Inkscape 1.4

New Features & Workflows

  • Appreciated additions include disabling anti-aliasing on command-line export, enabling pixel-perfect rasterization pipelines.
  • Text tool now appears to retain chosen fonts between uses; unclear whether line style presets are fully supported. Some users still rely on “palette objects” on the canvas to reuse styles.
  • New Shape Builder functionality replaces older complex workflows for achieving similar results.

Performance & Platform Differences

  • Multiple users report severe lag and UI artifacts on macOS and Windows: low frame rates when dragging objects, delayed menus, buggy command palette on Windows, scaling issues, and dialogs hiding behind the main window or freezing the app.
  • Others report Inkscape as “flawless” or comfortably usable on Linux and on newer Macs, suggesting hardware, drivers, and GTK/macOS integration as major factors.
  • The project is perceived as under-resourced on macOS, and GTK is frequently blamed for platform-specific quirks.

SVG as Editing Format vs. Export Format

  • Some praise Inkscape’s implementation of advanced SVG operations (boolean ops, clipping, masking) and say understanding the SVG spec clarifies many UI decisions.
  • A substantial subthread argues SVG is poor as a primary creation/editing format: lacking multi-stroke outlines, continuously variable stroke width, per-node rounded corners, robust non-destructive booleans, and good paragraph text. Inkscape often implements such features via non-standard extensions.
  • Others counter that many of these effects are possible via duplication and grouping, but concede they are less editable.
  • Several suggest a separate, possibly open but non-standard, “Inkscape-native” format layered over or exportable to plain SVG.

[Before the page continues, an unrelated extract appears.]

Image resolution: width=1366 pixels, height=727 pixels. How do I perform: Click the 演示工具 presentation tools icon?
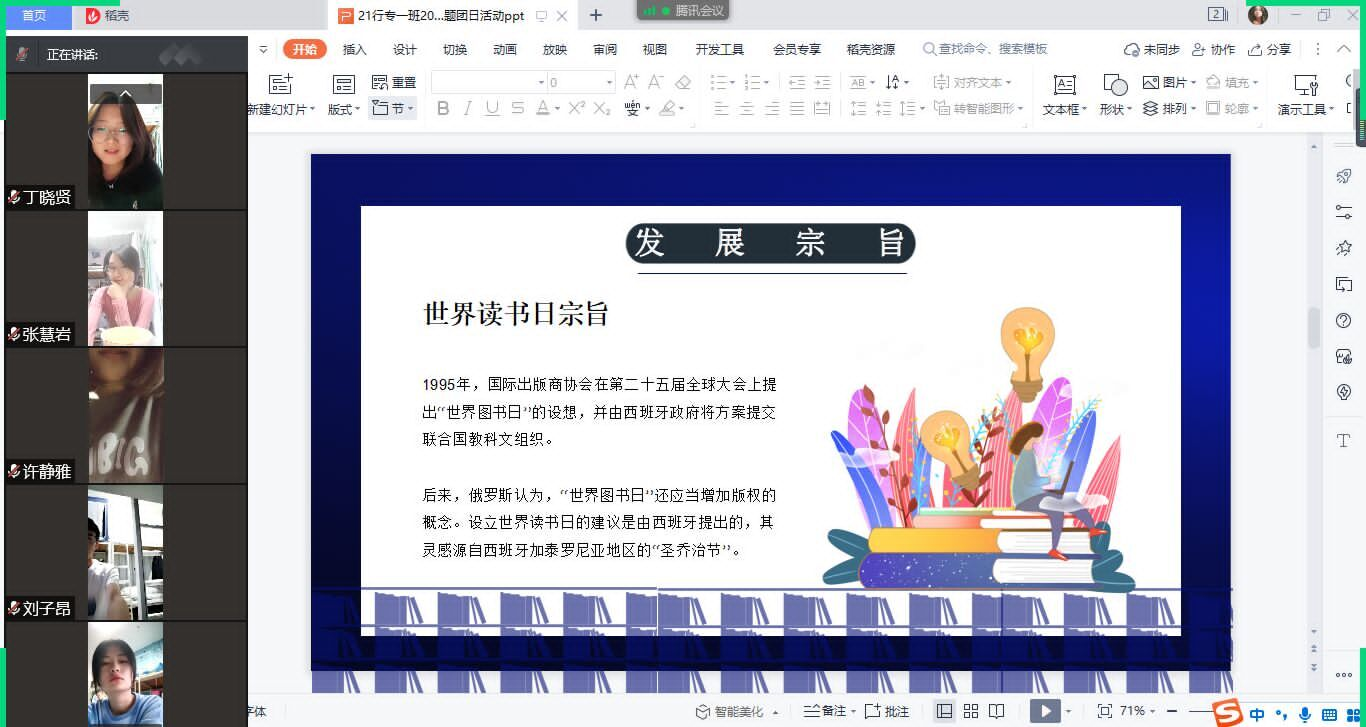[1305, 84]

Alternatives & Complementary Tools

  • Mentioned tools include Affinity Designer, CorelDRAW, Illustrator, Cenon, Graphite, Krita, HyVector, Boxy SVG, Wick Editor, and various Emacs-based or hybrid raster/vector tools.
  • Some users prefer proprietary tools for richer illustration workflows but keep Inkscape for openness and SVG tooling.

Input, UX, and Stability

  • Pen and tablet use is possible but hindered by dependence on keyboard modifiers, weak panning/button mapping, and basic drawing tools.
  • Users note a learning curve, especially with infrequent use, though others find it intuitive with prior vector-editor experience.
  • Specific complaints include long-standing issues with the calligraphy tool’s lag/quality and general stability concerns, alongside strong appreciation for Inkscape as a core everyday tool.